Why the patient developed intrahepatic cholestasis remains unclear, but the massive overdose of up to six teaspoons (about 14–21 g, approximately 32–49 dried leaves; usual dosage, 10–30 leaves) daily for 2 weeks may have been an etiologic factor. Further substances present in M. speciosa apart from the main alkaloids could also trigger toxic effects and might only be toxic when the usual amount of intake is significantly exceeded. The effect of recently published substances in M. speciosa (alkaloids, flavonoids, saponins, triterpenoid saponins, and glycoside derivatives) [29] on health and, in particular, on the liver are not studied well. A recent study showed a slight elevation in glutathione-S-transferase in mice after administration of M. speciosa extracts [30] as a possible sign of strain on the liver. Other than that, toxicity studies are rare and do not show relevant toxicity in most reports. Exceptions are the publications by Grewal, who observed seizures at very low doses [15], and by Reanmongkol et al., who observed convulsions at very high doses [31]. The same dosages did not result in toxicity in the experiments of other groups [1, 29]. Interestingly, a discoloration of the skin and a hepatic face have been described in the literature [2, 15, 16].

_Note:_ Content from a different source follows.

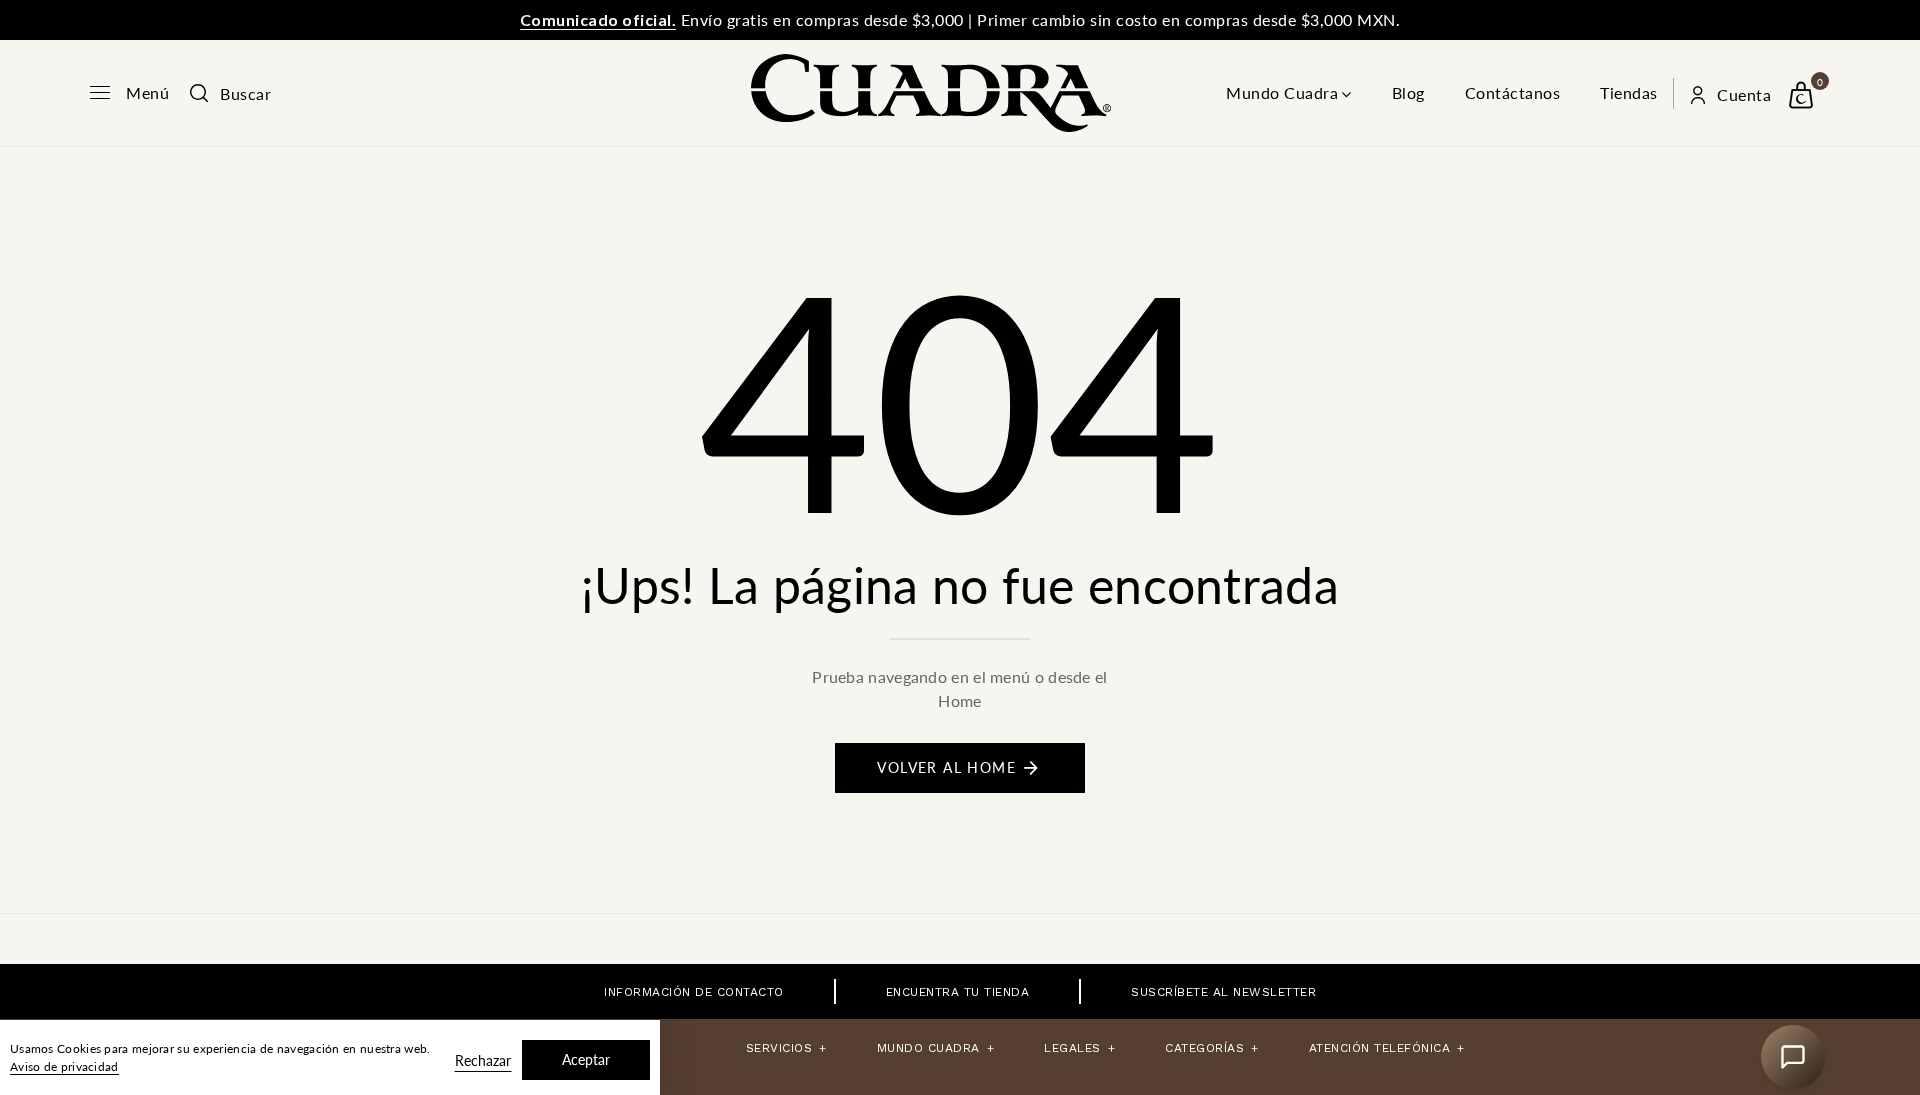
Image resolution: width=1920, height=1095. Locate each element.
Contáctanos (1513, 92)
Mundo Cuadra (1282, 92)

This case description is the first report of intrahepatic cholestasis after kratom abuse with possibly a prolonged elimination half-life. It must be kept in mind though that the patient’s history might have been inaccurate concerning the time of the last intake of kratom, especially when he experimented with a drug, which he bought on the Internet. As is often the case, the intake of medication or other drugs cannot be ruled out with certainty, with the patient possibly concealing this or the long interval between intake and presentation at the hospital, making the detection in drug screens impossible. The possible link between kratom and intrahepatic cholestasis as a form of hepatic toxicity remains intriguing and encourages more research on the subject of M. speciosa, its metabolism in humans, and its adverse effects.

Conclusion

Despite a better characterization of its main alkaloids and their respective functions, the adverse effects of kratom use remain poorly understood. We report the first case of probable hepatic toxicity in the form of intrahepatic cholestasis and see a need for further evaluation of kratom, its pharmacology, and its adverse effects.